DATA SHOWN ▸

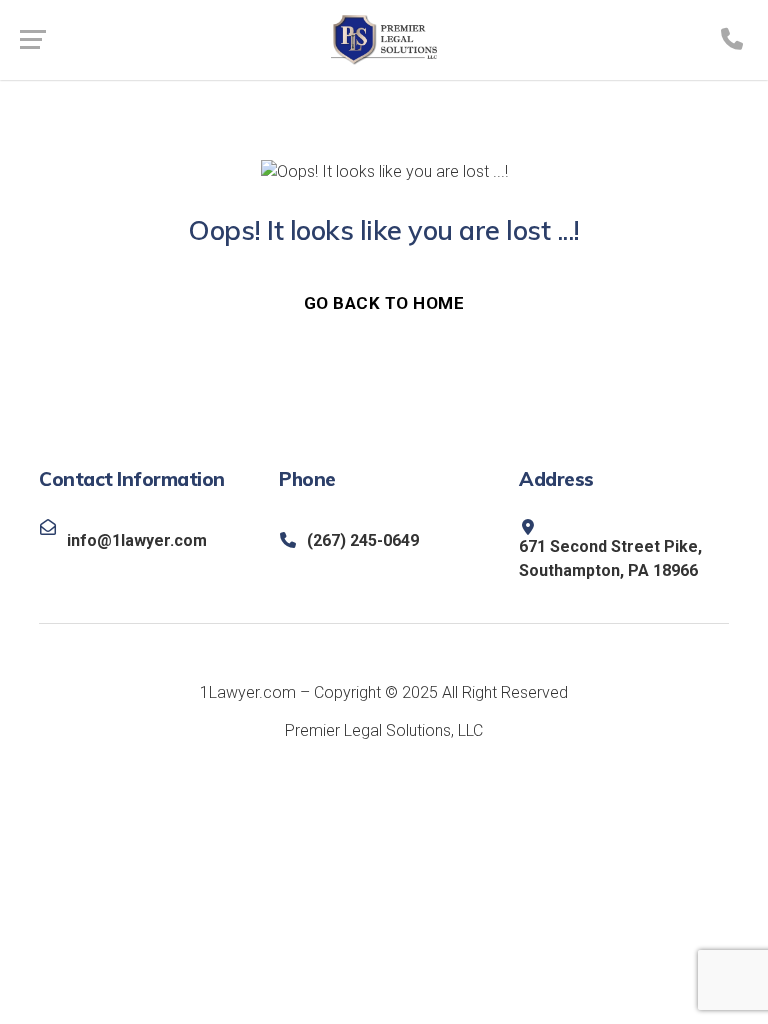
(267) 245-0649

==

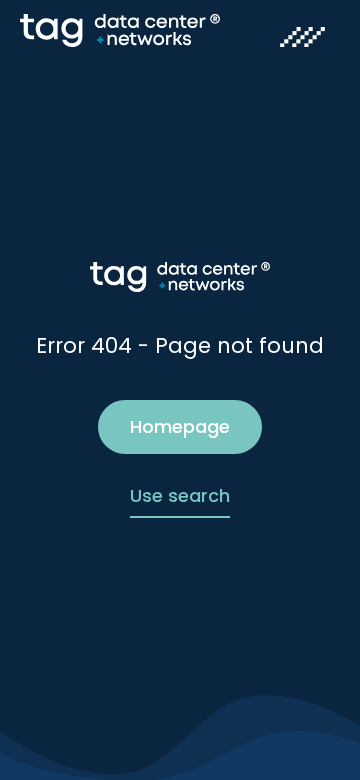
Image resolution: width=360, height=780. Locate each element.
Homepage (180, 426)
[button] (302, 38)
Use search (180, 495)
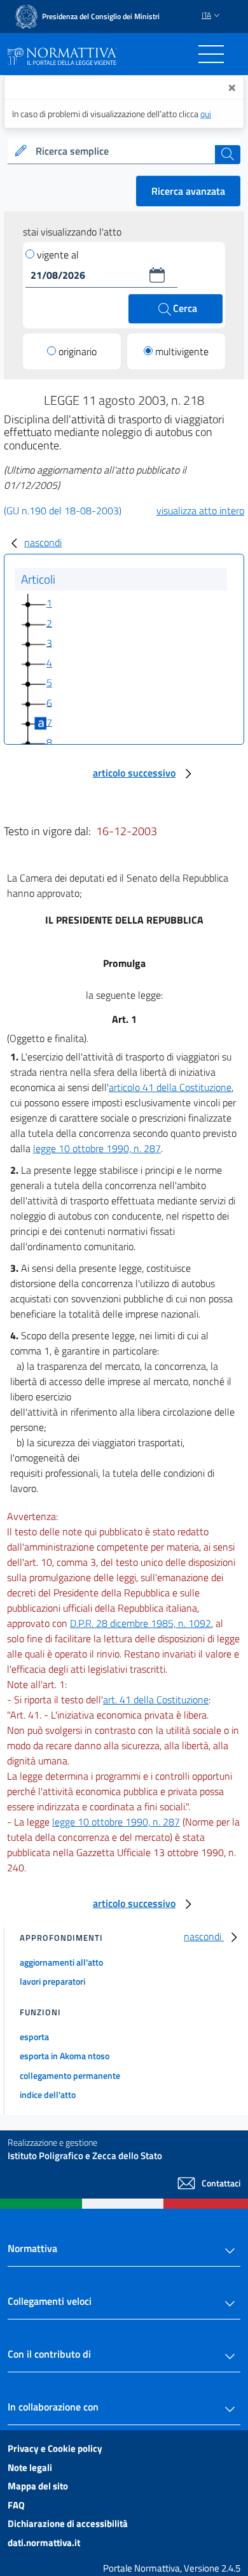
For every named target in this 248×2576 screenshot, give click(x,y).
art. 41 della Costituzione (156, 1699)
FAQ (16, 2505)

==

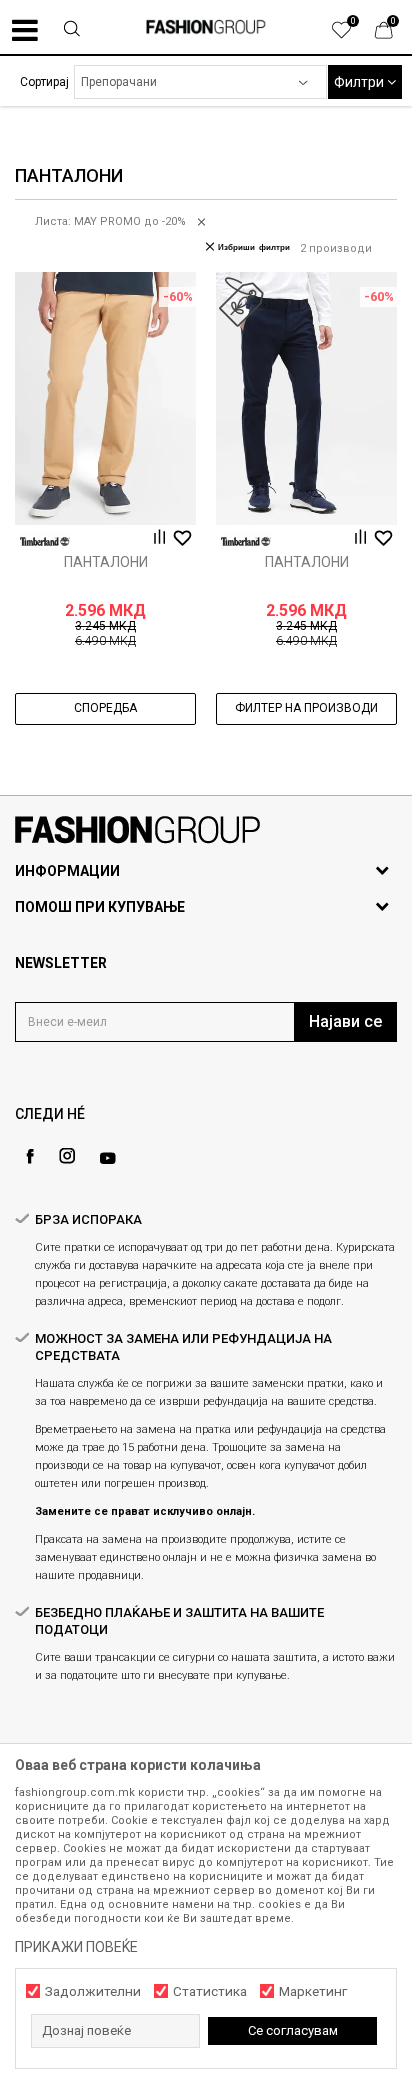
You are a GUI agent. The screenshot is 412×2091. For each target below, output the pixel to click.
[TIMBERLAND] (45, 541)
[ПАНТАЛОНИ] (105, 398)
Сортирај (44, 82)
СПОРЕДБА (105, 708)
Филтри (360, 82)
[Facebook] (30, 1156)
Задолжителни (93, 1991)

ASSIGNED TASK ▸
Using only the listing above, restate exactly the lines from the line containing "For every named" through the line containing "FAQ (16, 2505)", both included.

SOLUTION TO THIS TASK ▸
For every named target in this 248×2576 screenshot, give click(x,y).
art. 41 della Costituzione (156, 1699)
FAQ (16, 2505)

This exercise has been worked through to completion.